[Trecho fornecido]
────────
Artigo publicado no Jornal Diário da Manhã, no dia 29 de agosto de 2010.

segunda-feira, 23 de agosto de 2010

APONTAMENTOS PARA UMA HISTÓRIA DO CHARQUE NO CONTINENTE DE SÃO PEDRO (2)*


A. F. Monquelat
V. Marcolla

Charque, charqueadas e charqueadores no primeiro período (1780-1800)

Embora a indústria do charque no Rio Grande do Sul tenha iniciado nas primeiras décadas do Século XVIII, fato já tratado por outros pesquisadores e historiadores; e recentemente por nós, quando da publicação na Imprensa do artigo “José Pinto Martins, o Charque e Pelotas”, é apenas a partir do ano de 1780, que dizem ser o ano que Pinto Martins deu princípio às suas atividades saladeiris em Pelotas, que a indústria desse produto começa a dar sinais de sua importância econômica para o Continente de São Pedro do Sul.
Entendemos, no entanto, que somente por volta do final do Século XVIII é que o charque passa a despertar o interesse da Metrópole.
A indústria do charque deve grande parte do seu desenvolvimento e estímulo, sem dúvida alguma, ao governador rio-grandense Sebastião Xavier da Veiga Cabral da Câmara, que despendeu muitos esforços em prol da produção e comércio de carnes salgadas, bem antes da recomendação feita pelo encarregado do comando da Esquadra da América, Donald Campbell, à coroa portuguesa.
────────
[Material fornecido]

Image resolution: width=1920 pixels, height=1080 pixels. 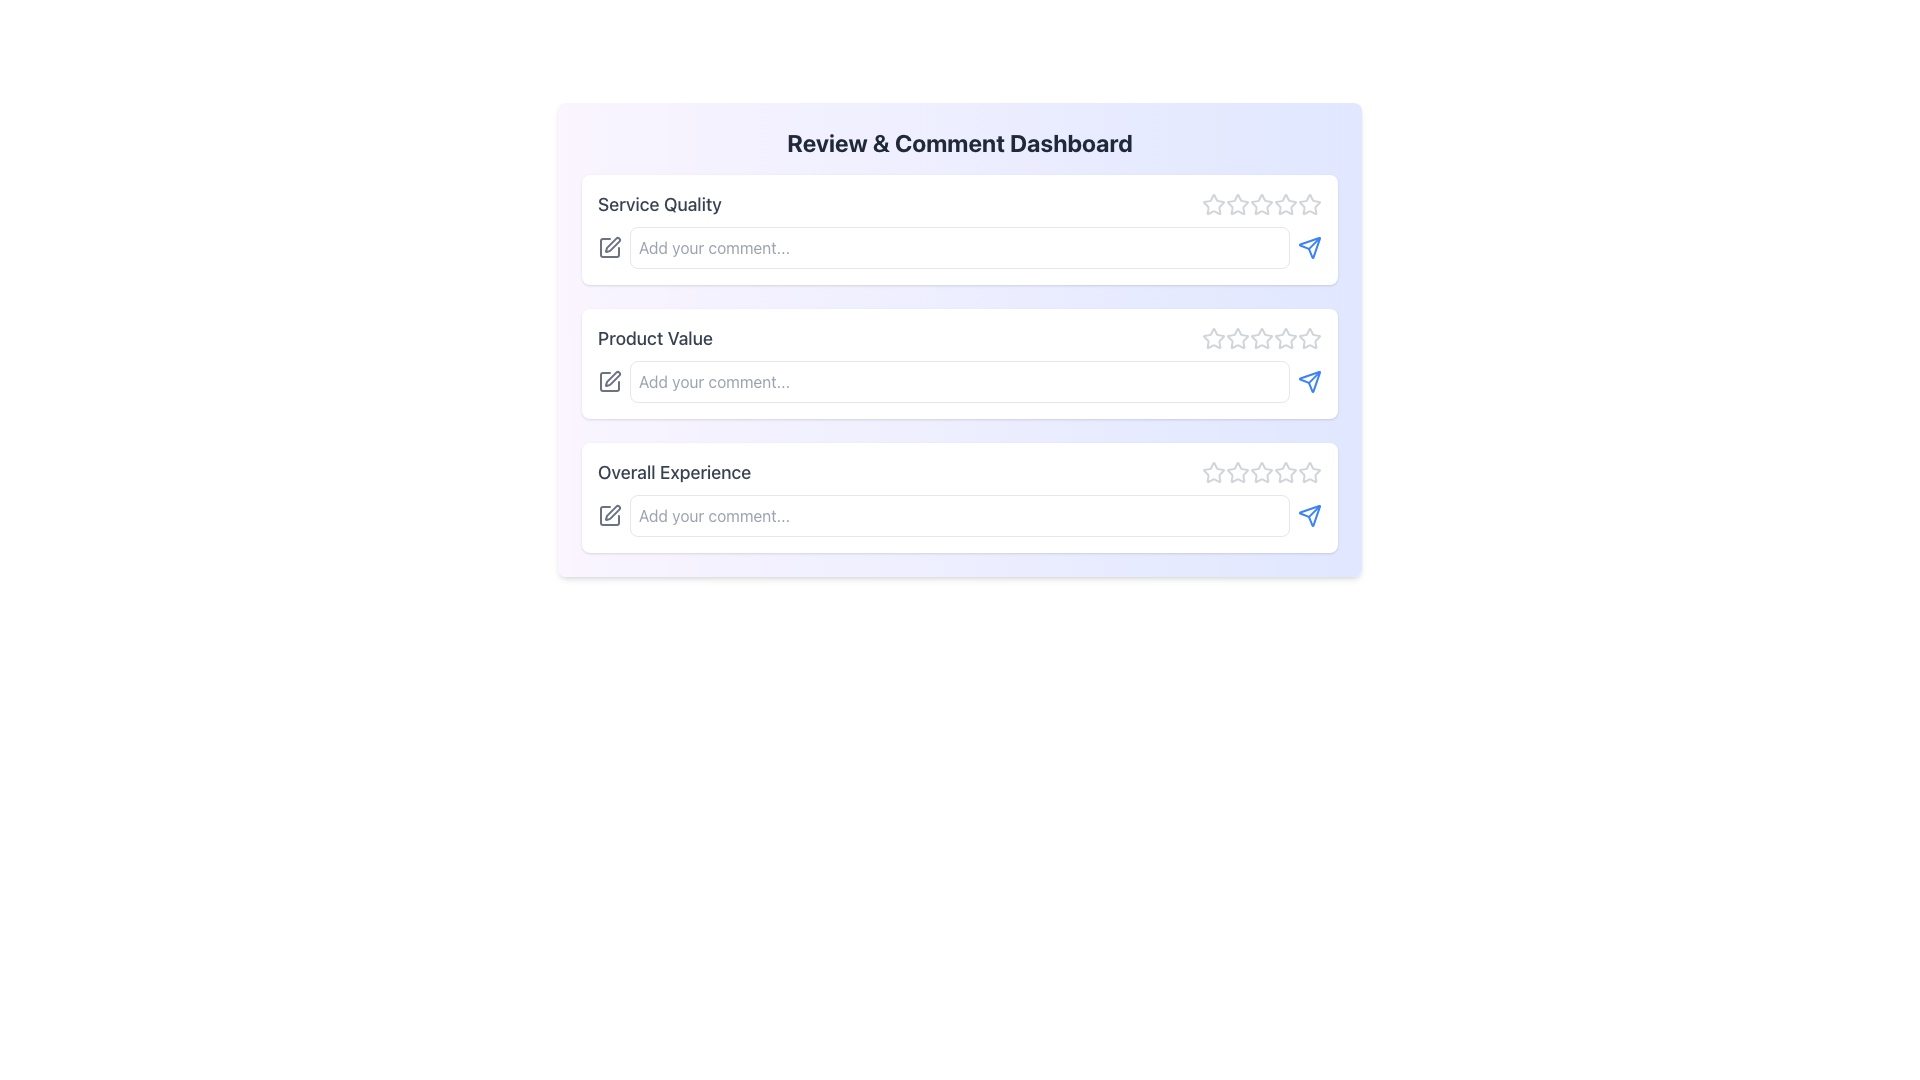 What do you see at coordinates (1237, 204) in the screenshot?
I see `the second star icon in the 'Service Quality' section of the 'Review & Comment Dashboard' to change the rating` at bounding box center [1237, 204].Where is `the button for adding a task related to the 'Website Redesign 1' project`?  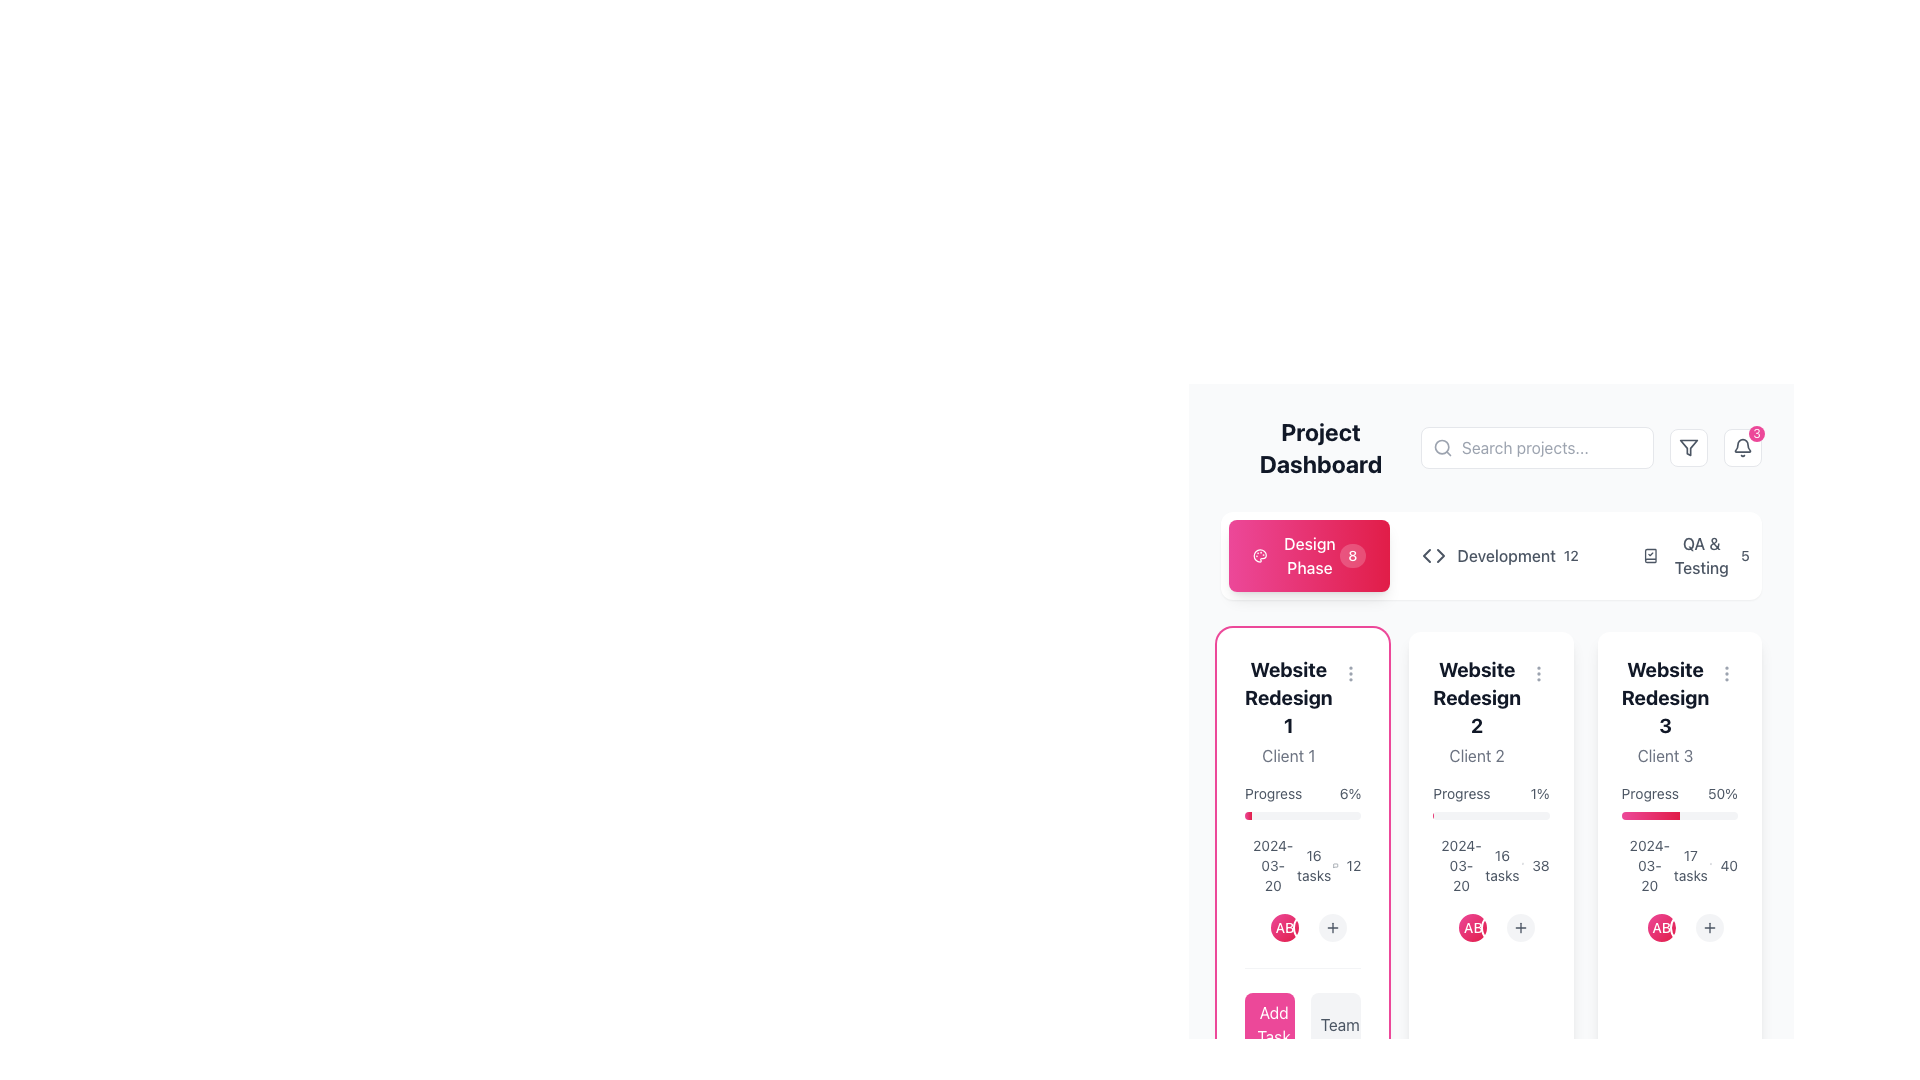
────────
De acordo com o trecho sobre a história do charque, a que governador rio-grandense a indústria do charque deve grande parte do seu desenvolvimento e estímulo?

Ao governador Sebastião Xavier da Veiga Cabral da Câmara.